6. The method according to claim 5, wherein the quantity E of the electrolyte to be added is calculated from the total thickness dstack and from the total mass mstack of the electrodes in the cell vessel and of the separator in the cell vessel in accordance with the linear formula [2]:

E=a*dstack+b*mstack+c   [2]

wherein a and b represent real coefficients of first order for the total thickness dstack and for the total mass mstack of the electrodes in the cell vessel and of the separator in the cell vessel, and c represents the real coefficient of zeroth order.

7. The method according to claim 1, wherein the quantity E of the electrolyte to be added is calculated from an actual thickness d1, d2 and d3 and an actual weight m1, m2 and m3 of the electrodes in the cell vessel and of the separator in the cell vessel in accordance with the linear formula [3]:

E=a1*d1+a2*d2+a3*d3+b1*m1+b2m2+b3*m3+c   [3]

wherein ai represents real coefficients of first order for the respective thickness of the first electrode d1, of the second electrode d2 and of the separator d3 and bi represents real coefficients of first order for the respective mass of the first electrode m1, of the second electrode m2 and of the separator m3, and c represents the real coefficient of zeroth order.
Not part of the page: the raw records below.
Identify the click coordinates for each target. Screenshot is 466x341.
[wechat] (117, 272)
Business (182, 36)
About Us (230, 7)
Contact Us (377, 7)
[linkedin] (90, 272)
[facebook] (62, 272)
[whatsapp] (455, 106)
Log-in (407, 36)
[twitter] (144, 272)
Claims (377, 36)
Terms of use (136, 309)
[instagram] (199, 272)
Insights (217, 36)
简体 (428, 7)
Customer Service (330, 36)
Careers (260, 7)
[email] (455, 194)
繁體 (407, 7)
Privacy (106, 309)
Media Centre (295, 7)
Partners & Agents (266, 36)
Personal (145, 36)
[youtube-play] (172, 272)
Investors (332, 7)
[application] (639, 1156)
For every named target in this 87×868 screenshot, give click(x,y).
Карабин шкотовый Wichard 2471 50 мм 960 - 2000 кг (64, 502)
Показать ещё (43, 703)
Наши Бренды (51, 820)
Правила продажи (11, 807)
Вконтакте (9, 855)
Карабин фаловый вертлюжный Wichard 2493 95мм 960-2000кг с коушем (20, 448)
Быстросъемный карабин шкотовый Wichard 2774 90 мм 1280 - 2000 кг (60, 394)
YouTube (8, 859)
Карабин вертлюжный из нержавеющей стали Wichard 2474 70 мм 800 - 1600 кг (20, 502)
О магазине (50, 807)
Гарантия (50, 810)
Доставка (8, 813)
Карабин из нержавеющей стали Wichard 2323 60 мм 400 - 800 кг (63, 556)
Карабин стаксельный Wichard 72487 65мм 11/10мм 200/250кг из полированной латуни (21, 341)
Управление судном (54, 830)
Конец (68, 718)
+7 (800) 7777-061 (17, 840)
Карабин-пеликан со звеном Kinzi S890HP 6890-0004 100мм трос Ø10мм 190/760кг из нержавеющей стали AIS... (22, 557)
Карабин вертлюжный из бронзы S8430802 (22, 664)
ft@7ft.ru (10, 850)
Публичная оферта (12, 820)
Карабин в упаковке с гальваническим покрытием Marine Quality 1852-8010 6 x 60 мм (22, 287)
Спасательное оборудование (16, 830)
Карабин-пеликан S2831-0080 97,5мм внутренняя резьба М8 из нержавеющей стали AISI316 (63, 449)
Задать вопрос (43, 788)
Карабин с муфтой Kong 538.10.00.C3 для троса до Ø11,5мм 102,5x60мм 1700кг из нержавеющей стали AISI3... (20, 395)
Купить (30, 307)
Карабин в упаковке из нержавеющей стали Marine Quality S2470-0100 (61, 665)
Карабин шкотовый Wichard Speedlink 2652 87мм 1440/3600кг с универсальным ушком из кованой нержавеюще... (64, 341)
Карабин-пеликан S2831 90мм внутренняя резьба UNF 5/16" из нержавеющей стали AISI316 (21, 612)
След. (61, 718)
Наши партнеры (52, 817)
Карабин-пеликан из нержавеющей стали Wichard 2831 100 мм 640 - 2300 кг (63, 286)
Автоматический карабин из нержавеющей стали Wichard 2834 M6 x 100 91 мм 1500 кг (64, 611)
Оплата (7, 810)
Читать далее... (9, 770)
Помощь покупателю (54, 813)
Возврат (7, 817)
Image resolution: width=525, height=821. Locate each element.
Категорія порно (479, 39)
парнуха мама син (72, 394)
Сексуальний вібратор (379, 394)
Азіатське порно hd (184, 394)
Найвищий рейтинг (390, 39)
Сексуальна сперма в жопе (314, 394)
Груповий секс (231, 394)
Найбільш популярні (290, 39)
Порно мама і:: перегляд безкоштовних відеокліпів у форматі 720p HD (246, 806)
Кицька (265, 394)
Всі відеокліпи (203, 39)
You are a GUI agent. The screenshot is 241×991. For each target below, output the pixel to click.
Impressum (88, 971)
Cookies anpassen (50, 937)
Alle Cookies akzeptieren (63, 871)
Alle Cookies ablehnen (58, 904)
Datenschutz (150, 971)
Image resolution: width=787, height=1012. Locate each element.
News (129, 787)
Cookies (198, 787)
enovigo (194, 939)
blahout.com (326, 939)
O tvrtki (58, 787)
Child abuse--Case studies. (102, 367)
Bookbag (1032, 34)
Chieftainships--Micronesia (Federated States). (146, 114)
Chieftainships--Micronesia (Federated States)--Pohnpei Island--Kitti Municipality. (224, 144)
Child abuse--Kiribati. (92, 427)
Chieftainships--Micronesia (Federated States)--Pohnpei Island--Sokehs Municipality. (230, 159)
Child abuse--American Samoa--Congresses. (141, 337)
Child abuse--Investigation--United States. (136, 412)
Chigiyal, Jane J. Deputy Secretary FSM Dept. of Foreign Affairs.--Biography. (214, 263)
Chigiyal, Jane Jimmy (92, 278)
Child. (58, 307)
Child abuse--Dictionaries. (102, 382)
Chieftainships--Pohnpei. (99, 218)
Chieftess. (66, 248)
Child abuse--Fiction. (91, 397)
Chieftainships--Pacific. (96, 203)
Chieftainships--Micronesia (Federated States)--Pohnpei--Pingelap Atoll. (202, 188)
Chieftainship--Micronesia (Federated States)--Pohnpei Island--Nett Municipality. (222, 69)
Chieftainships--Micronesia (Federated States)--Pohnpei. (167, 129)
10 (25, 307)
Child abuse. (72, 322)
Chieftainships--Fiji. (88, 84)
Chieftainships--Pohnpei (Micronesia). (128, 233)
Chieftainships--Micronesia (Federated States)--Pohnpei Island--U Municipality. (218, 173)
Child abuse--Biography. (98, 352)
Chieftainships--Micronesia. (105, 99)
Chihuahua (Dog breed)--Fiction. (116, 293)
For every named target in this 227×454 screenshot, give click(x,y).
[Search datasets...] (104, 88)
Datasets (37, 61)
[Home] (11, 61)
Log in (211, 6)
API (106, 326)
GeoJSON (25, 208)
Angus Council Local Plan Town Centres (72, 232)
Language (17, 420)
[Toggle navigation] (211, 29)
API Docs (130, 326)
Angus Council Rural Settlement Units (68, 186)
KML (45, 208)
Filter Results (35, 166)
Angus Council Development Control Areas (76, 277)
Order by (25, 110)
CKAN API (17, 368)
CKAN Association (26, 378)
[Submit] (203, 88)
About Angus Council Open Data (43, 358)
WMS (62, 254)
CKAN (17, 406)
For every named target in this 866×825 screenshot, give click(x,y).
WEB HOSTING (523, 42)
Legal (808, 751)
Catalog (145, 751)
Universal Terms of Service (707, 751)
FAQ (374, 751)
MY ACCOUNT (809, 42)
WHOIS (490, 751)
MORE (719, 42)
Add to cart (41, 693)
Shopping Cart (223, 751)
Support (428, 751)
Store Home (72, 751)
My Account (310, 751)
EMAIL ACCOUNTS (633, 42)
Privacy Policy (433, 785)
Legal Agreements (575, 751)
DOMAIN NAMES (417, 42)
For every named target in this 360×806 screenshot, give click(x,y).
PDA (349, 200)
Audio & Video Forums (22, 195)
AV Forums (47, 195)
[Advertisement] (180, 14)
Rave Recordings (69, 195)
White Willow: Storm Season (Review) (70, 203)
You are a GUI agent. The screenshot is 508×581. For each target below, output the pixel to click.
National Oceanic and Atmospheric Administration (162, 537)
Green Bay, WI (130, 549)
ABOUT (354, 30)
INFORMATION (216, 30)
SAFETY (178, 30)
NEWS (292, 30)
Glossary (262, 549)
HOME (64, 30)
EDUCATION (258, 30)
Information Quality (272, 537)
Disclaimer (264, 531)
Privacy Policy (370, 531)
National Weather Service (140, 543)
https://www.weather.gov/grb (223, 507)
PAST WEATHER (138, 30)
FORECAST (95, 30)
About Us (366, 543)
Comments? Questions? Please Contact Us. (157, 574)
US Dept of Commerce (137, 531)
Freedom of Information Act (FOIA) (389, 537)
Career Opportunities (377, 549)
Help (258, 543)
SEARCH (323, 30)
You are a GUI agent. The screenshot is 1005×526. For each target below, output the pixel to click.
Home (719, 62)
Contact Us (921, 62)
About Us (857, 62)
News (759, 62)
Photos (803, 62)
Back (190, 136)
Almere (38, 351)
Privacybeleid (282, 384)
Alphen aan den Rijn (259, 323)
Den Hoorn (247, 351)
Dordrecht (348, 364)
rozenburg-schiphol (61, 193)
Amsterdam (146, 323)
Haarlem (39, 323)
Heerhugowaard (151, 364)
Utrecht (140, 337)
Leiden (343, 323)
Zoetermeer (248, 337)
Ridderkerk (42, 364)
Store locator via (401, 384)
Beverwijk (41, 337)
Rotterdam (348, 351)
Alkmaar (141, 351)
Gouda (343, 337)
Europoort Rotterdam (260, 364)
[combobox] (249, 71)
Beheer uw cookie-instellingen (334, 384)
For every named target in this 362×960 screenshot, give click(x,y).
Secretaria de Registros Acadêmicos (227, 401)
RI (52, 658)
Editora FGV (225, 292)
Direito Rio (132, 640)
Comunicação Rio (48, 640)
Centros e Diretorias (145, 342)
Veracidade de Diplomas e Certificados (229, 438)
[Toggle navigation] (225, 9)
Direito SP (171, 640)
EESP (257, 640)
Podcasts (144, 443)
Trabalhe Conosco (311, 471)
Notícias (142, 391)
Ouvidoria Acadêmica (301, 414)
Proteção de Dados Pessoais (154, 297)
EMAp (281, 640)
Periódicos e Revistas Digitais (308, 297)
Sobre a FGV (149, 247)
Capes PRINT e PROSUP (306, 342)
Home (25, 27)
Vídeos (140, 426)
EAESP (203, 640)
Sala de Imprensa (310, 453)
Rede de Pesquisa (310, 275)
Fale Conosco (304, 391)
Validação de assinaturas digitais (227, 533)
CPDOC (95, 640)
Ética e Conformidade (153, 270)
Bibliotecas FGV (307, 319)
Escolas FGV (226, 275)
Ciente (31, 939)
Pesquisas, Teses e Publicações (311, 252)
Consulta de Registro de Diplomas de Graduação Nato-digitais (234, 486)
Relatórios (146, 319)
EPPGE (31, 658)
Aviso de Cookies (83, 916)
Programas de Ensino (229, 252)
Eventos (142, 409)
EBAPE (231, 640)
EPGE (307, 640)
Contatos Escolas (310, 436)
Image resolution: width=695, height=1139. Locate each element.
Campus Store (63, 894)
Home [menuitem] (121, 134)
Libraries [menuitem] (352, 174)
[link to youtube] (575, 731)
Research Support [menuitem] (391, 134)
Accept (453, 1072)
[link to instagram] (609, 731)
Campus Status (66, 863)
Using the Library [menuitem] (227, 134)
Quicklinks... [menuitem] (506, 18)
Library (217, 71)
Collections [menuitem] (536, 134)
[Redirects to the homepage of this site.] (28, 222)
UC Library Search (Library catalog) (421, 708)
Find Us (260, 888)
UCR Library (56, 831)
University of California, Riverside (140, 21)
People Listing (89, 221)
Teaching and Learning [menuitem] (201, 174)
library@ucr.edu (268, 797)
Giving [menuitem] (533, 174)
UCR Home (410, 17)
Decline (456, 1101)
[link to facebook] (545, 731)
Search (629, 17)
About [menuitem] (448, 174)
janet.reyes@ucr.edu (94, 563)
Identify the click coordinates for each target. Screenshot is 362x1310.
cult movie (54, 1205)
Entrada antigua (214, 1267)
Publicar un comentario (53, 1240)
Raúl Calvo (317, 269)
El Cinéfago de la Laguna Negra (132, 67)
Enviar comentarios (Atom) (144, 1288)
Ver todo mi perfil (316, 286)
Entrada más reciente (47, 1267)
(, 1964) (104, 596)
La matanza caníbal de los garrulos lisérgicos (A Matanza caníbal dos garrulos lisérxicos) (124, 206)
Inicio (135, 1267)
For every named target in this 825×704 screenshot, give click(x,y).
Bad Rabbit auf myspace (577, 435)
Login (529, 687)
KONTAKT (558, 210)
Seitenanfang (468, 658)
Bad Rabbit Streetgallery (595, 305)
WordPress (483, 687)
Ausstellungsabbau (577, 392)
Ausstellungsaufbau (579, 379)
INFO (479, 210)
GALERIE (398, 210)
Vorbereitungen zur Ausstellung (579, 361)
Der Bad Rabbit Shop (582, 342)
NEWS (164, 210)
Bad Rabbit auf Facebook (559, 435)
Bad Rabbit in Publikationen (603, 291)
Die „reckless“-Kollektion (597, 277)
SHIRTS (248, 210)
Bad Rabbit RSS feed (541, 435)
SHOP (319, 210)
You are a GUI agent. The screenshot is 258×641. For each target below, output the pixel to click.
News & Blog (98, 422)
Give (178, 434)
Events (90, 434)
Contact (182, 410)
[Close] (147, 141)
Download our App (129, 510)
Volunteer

8. A method for producing a multiplicity of electrochemical cells having a number of operating cycles corresponding to the number of cells to be produced, the method comprising in each operating cycle,

filling a cell vessel comprising two electrodes of one-piece or multi-part design and a separator with free-flowing electrolyte, wherein the method according to claim 1 is carried out in a reference operating cycle to obtain a reference cell which is filled with a reference quantity of electrolyte, and the remaining cell vessels are filled with the same reference quantity of electrolyte.

9. The method according to claim 8, wherein the number of operating cycles is less than 10,000, or the number of operating cycles being predefined by an event.

10. An electrochemical cell, comprising

an electrolyte-tightly closed cell vessel comprising two electrodes of single-piece or multi-part design, a separator and an electrolyte,

wherein a quantity of electrolyte in the cell vessel is determined by an actual thickness and an actual weight of the electrodes in the cell vessel and of the separator in the cell vessel.

11. A plant for the production of an electrochemical cell comprising:

a) an electrode and a separator;

b) a measuring device, which measures a thickness and a weight of the electrode and separator;

c) a computing device, which calculates a quantity of electrolyte from the measured values generated by the measuring device;

d) a cell vessel;

e) a placing device, which places the electrode and separator in the cell vessel;

f) an adding device, which provides electrolyte in the quantity calculated by the computing device and adds the quantity of electrolyte into the cell vessel.

12. (canceled)

13. The method according to claim 1, wherein the electrochemical cell is a secondary battery, a double-layer capacitor, an electrolytic capacitor or a fuel cell.